WASHINGTON (AP) — From Wall Street trading floors to the Federal Reserve to economists sipping coffee in their home offices, the first Friday morning of the month typically brings a quiet hush around 8:30 a.m. eastern as everyone awaits the Labor Department’s crucial monthly jobs report.

But with the government shut down, no information was released Friday about hiring in September.

The interruption in the data has occurred at a particularly uncertain time, when policymakers at the Federal Reserve and Wall Street investors would need more data on the economy, rather than less. Hiring has ground nearly to a halt, threatening to drag down the broader economy. Yet at the same time, consumers — particularly higher-income earners — are still spending and some businesses are ramping up investments in data centers developing artificial intelligence models. Whether that is enough to revive hiring remains to be seen.

It’s the first time since a government shutdown in 2013 that the jobs report has been delayed. During the 2018-2019 partial government closure, the Labor Department was one of several agencies that remained open because Congress had agreed to fund them. September’s jobs figures will be released eventually, once the shutdown ends.

The Trump administration has blamed Senate Democrats for the shutdown, while Democrats levy similar charges against the White House.

“Businesses, families, policymakers, markets, and even the Federal Reserve are flying blind at a key juncture in America’s economic resurgence because the Democrats’ government shutdown has halted the release of key economic data,” said White House spokesman Kush Desai.
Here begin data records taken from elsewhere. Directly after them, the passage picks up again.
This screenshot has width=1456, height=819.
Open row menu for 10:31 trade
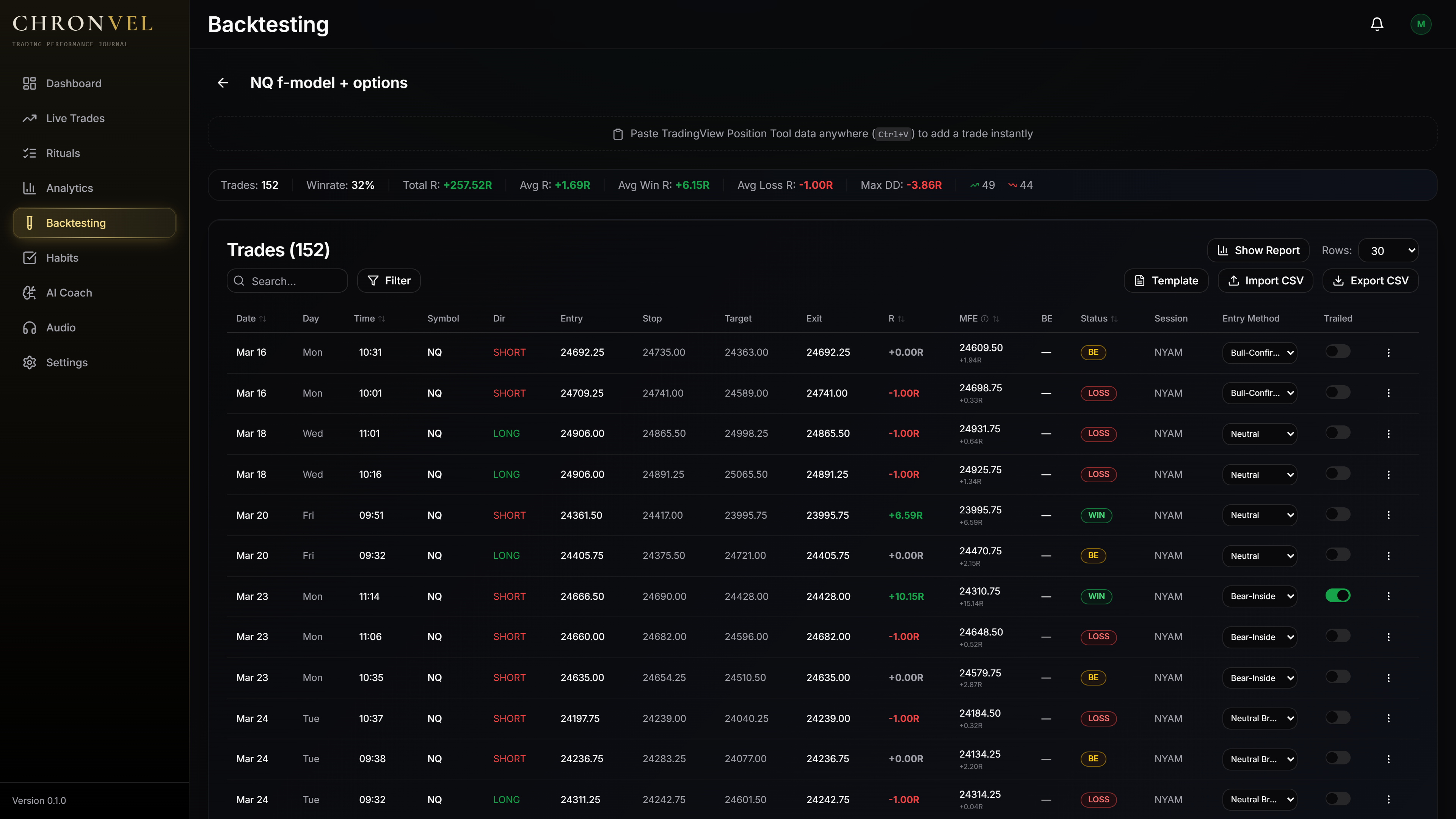[1388, 352]

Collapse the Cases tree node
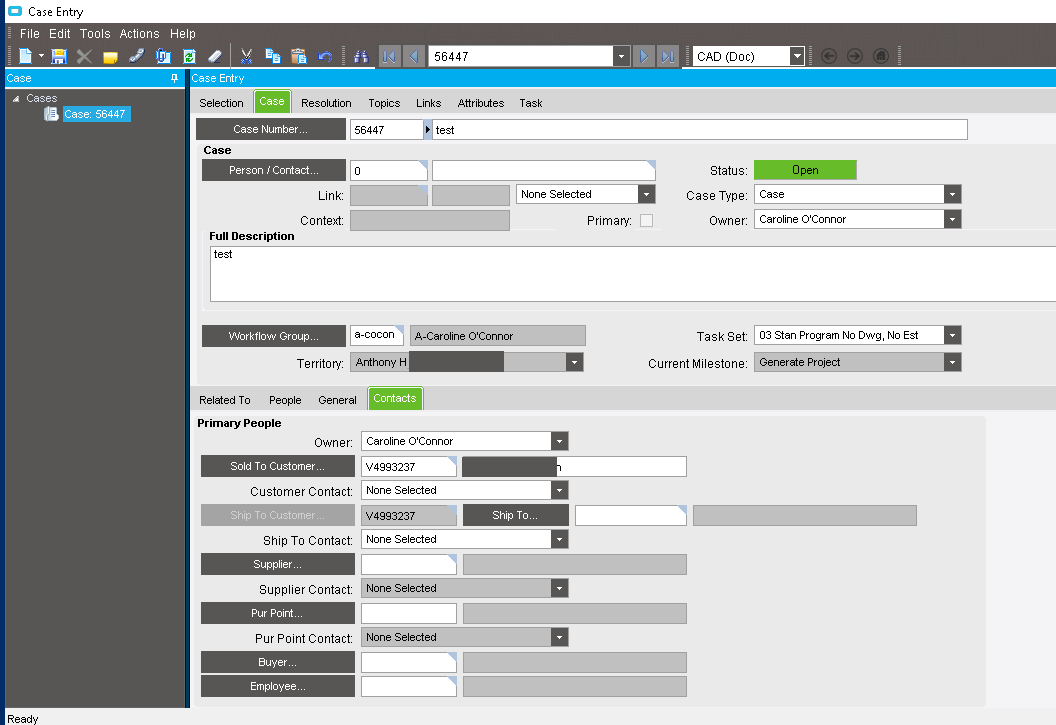[x=16, y=98]
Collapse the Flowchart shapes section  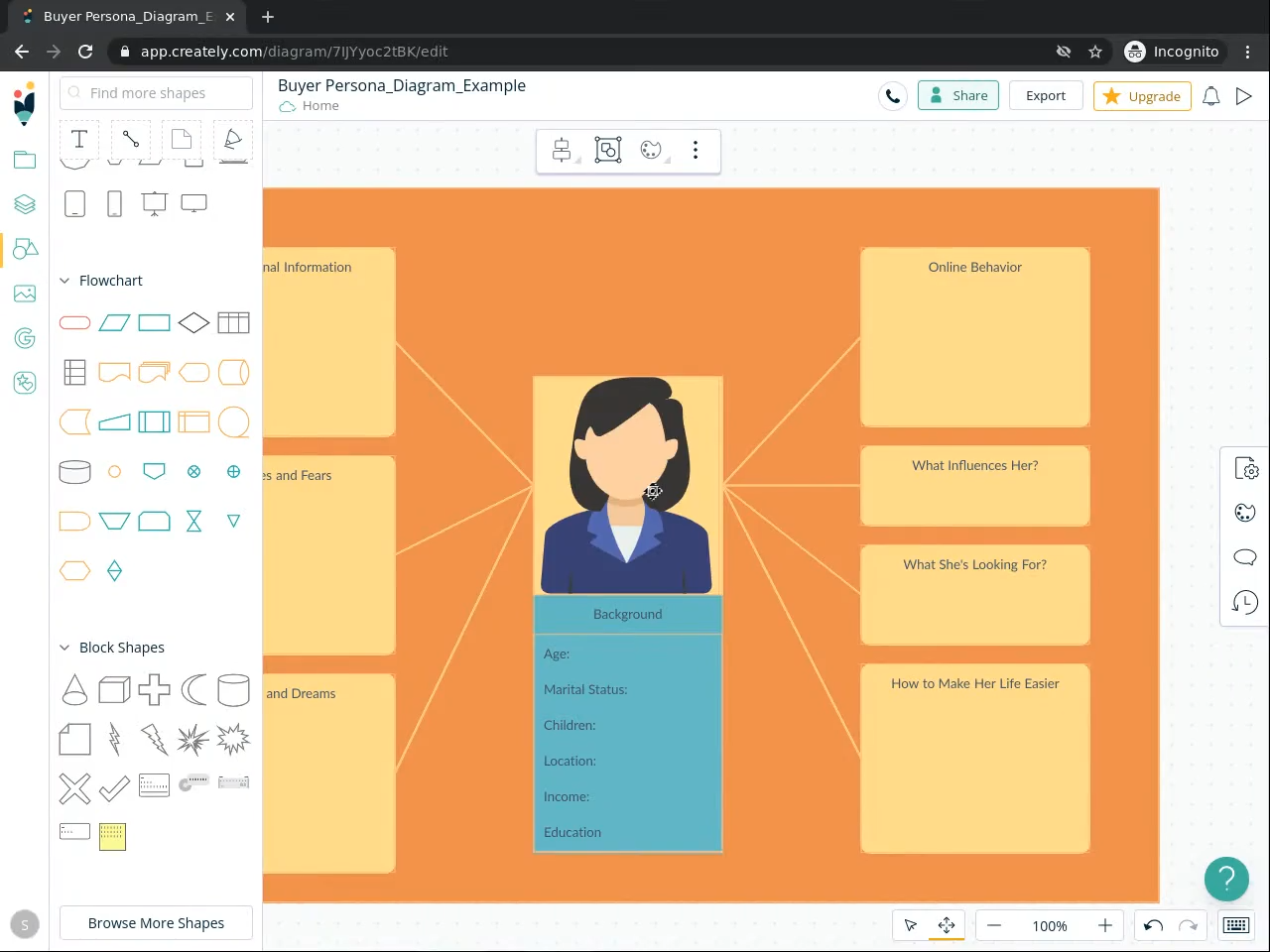point(65,281)
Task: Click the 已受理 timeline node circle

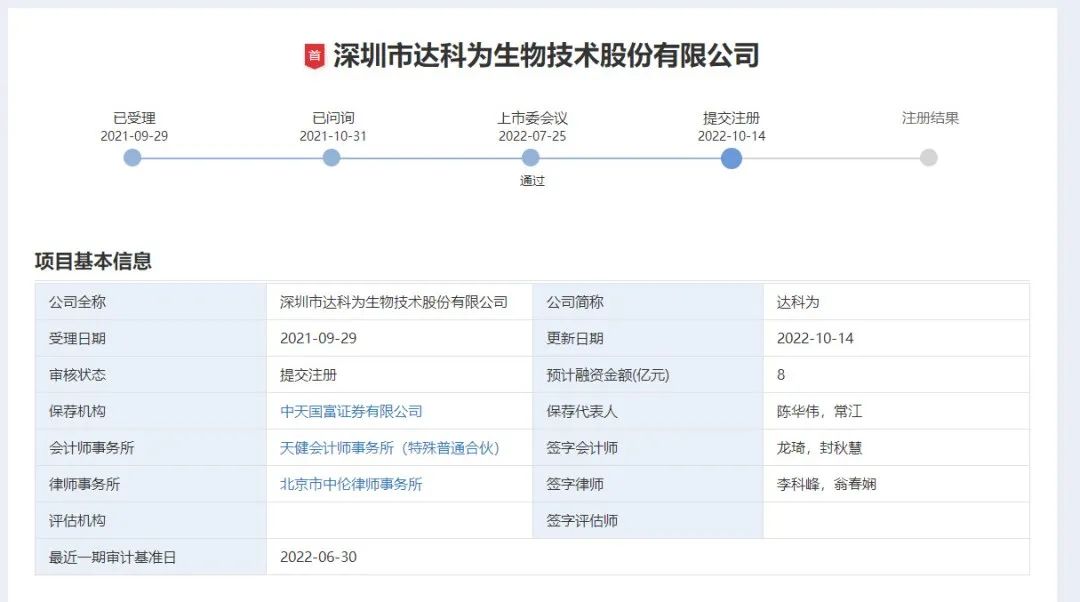Action: [132, 158]
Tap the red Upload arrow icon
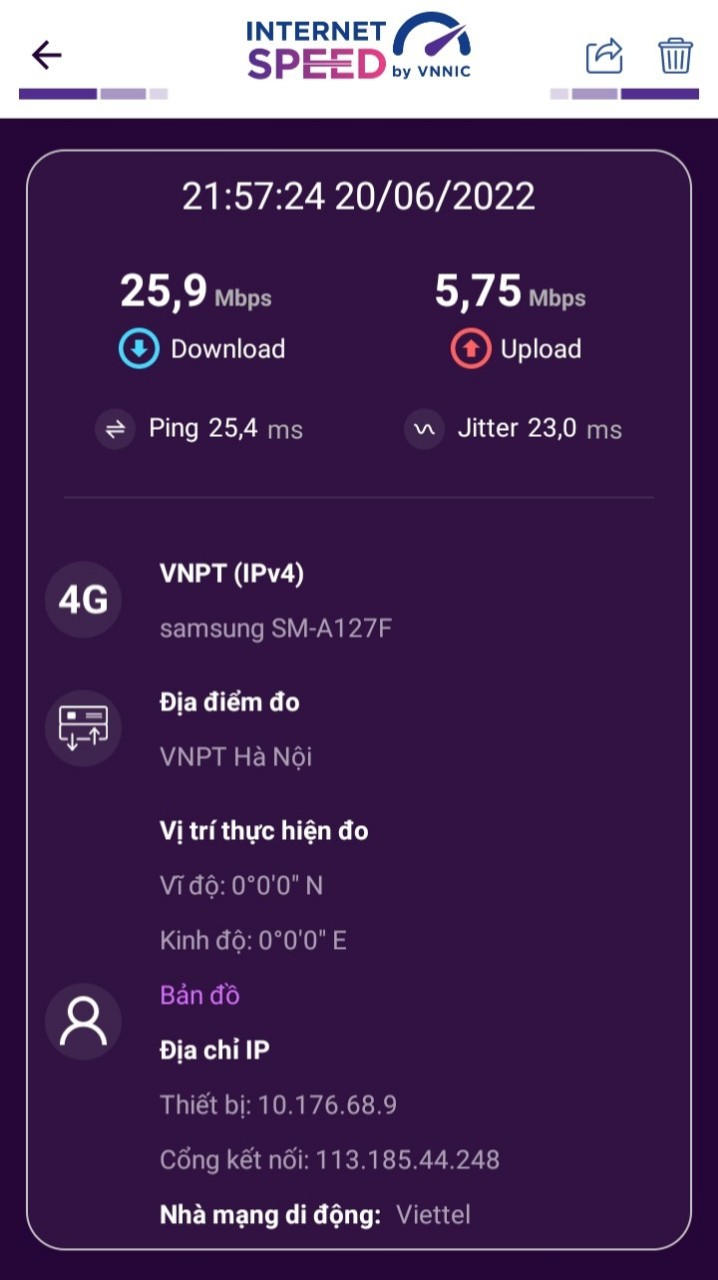Screen dimensions: 718x1280 point(470,349)

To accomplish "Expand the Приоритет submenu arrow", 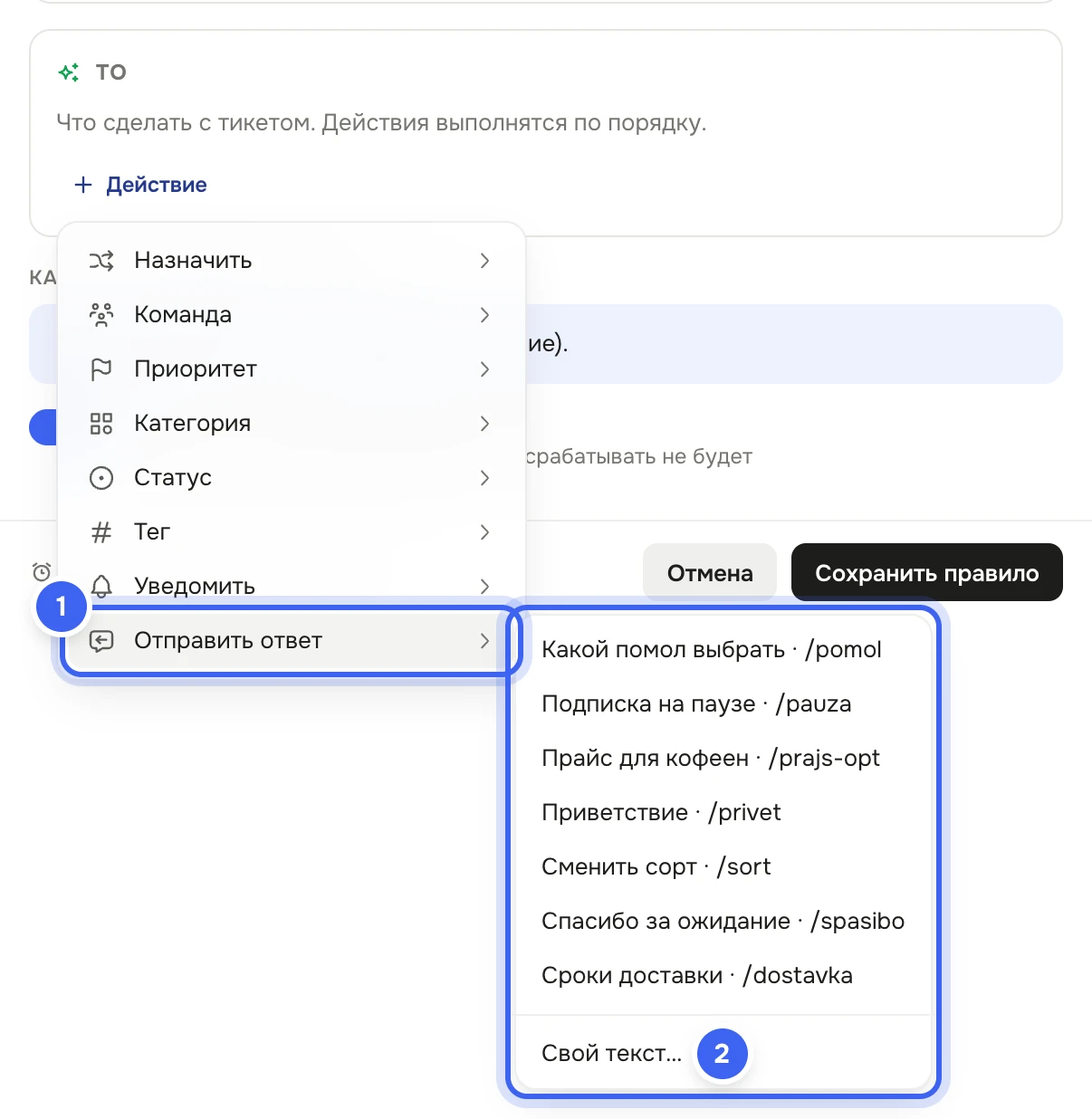I will [484, 369].
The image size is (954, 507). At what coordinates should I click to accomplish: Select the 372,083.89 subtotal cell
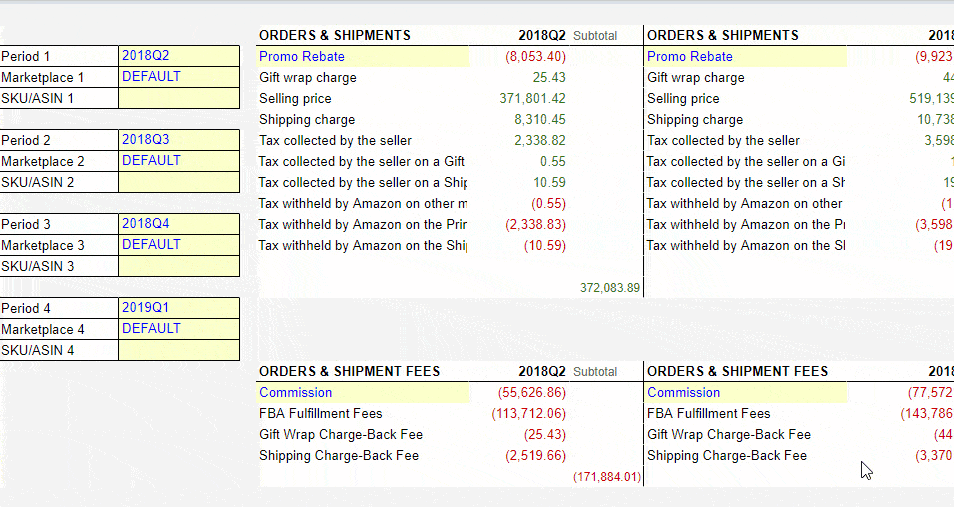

Yet President Donald Trump himself has often trashed government jobs data when it has painted an unflattering picture of the economy. In August, he fired the then-head of the Bureau of Labor Statistics after the agency reported that job gains in May and June had been sharply lower than previously reported.

For now, economists are turning to alternative measures of the job market provided by nonprofits and private-sector companies. Those measures mostly show a job market with little hiring, but not many layoffs, either. Those who have jobs appear to be mostly secure, while those looking for work are having a tougher time.

Payroll processor ADP, for example, said Wednesday that its estimate showed the economy had lost a surprising 32,000 private-sector jobs last month. Companies in the construction, manufacturing, and financial services industries all cut jobs, ADP found. Restaurants and hotels, and professional services such as accounting and engineering, also shed workers.

Businesses in health care, private education, and information technology were the only sectors to add workers, ADP said.

“We’ve seen a significant decline in hiring momentum throughout the year,” said Nela Richardson, ADP’s chief economist. “This is consistent with a low hire -- even a no-hire — and low fire economy.”

The shutdown has also meant the government isn’t releasing the weekly count of how many Americans have filed for unemployment benefits, a proxy for layoffs, which is published each Thursday.

But Goldman Sachs used data provided by most states to produce their own estimates of unemployment claims. In a report late Thursday, they calculated that weekly claims ticked up to 224,000, up from 218,000 the previous week. Those are historically low figures, which suggest companies are still holding onto most of their workers.

On Friday, the Institute for Supply Management, a trade group of purchasing managers, released its monthly report on economic activity in the services sector, which includes everything from banking to restaurants to retail stores to warehousing and covers about 90% of the economy. Its index dropped to 50, from 52, with 50 the dividing line between shrinking and expanding. That means services sector activity was unchanged last month.

But services companies did cut back on hiring for the fourth straight month, the ISM’s survey found, suggesting that job gains remained weak last month.

And the Federal Reserve Bank of Chicago on Thursday released its monthly forecast of unemployment, a new alternative measure it unveiled last month. The Chicago Fed estiamtes that the unemployment rate remained a still-low 4.3% in September.